Exercise aim
Nothing but an exact copy of the records is expected here.

Records to process
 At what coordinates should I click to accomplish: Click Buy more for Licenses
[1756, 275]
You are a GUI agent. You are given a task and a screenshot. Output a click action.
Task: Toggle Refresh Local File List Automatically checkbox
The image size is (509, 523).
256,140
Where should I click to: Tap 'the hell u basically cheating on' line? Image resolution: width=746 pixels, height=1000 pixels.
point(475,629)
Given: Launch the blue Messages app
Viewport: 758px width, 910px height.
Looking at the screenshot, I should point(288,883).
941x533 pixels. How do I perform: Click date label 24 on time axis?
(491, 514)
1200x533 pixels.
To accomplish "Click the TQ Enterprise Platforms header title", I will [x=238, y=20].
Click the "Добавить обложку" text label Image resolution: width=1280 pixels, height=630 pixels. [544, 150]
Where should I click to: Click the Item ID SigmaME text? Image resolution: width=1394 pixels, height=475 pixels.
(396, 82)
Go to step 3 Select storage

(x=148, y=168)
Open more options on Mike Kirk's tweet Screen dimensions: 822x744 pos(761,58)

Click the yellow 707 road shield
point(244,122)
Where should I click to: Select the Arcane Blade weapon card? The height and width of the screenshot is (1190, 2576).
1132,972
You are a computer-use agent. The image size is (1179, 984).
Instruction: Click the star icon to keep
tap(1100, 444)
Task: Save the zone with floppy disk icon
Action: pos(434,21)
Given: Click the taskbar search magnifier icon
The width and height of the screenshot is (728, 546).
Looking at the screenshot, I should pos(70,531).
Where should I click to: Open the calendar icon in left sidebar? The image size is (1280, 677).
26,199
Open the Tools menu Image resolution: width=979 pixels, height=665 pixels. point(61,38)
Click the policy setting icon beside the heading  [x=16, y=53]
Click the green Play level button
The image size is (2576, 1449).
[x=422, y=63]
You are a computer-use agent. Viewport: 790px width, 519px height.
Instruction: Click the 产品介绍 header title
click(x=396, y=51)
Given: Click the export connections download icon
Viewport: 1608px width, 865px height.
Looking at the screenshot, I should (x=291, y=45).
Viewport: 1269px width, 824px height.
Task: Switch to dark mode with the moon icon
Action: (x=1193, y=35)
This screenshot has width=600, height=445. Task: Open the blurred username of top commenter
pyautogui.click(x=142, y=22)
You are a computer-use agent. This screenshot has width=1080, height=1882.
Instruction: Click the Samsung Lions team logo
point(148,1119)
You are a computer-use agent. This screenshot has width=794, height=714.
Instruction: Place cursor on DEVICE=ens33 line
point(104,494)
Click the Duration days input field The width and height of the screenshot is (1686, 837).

Worked solution
 At what coordinates should I click to accomplish: Click Buy more for Licenses
[1756, 275]
You are a GUI agent. You are given a task and a screenshot. Output a click action.
Task: Toggle Refresh Local File List Automatically checkbox
The image size is (509, 523).
256,140
Where should I click to: Tap 'the hell u basically cheating on' line? Image resolution: width=746 pixels, height=1000 pixels.
point(475,629)
Given: Launch the blue Messages app
Viewport: 758px width, 910px height.
Looking at the screenshot, I should point(288,883).
941x533 pixels. How do I perform: Click date label 24 on time axis?
(491, 514)
1200x533 pixels.
To accomplish "Click the TQ Enterprise Platforms header title", I will [x=238, y=20].
Click the "Добавить обложку" text label Image resolution: width=1280 pixels, height=630 pixels. [544, 150]
Where should I click to: Click the Item ID SigmaME text? Image resolution: width=1394 pixels, height=475 pixels.
(396, 82)
Go to step 3 Select storage

(x=148, y=168)
Open more options on Mike Kirk's tweet Screen dimensions: 822x744 pos(761,58)

Click the yellow 707 road shield
point(244,122)
Where should I click to: Select the Arcane Blade weapon card? The height and width of the screenshot is (1190, 2576).
1132,972
You are a computer-use agent. The image size is (1179, 984).
Instruction: Click the star icon to keep
tap(1100, 444)
Task: Save the zone with floppy disk icon
Action: pos(434,21)
Given: Click the taskbar search magnifier icon
The width and height of the screenshot is (728, 546).
Looking at the screenshot, I should pos(70,531).
Where should I click to: Open the calendar icon in left sidebar? The image size is (1280, 677).
26,199
Open the Tools menu Image resolution: width=979 pixels, height=665 pixels. point(61,38)
Click the policy setting icon beside the heading  [x=16, y=53]
Click the green Play level button
The image size is (2576, 1449).
[x=422, y=63]
You are a computer-use agent. Viewport: 790px width, 519px height.
Instruction: Click the 产品介绍 header title
click(x=396, y=51)
Given: Click the export connections download icon
Viewport: 1608px width, 865px height.
Looking at the screenshot, I should (x=291, y=45).
Viewport: 1269px width, 824px height.
Task: Switch to dark mode with the moon icon
Action: (x=1193, y=35)
This screenshot has width=600, height=445. Task: Open the blurred username of top commenter
pyautogui.click(x=142, y=22)
You are a computer-use agent. This screenshot has width=1080, height=1882.
Instruction: Click the Samsung Lions team logo
point(148,1119)
You are a computer-use agent. This screenshot has width=794, height=714.
Instruction: Place cursor on DEVICE=ens33 line
point(104,494)
Click the Duration days input field The width and height of the screenshot is (1686, 837).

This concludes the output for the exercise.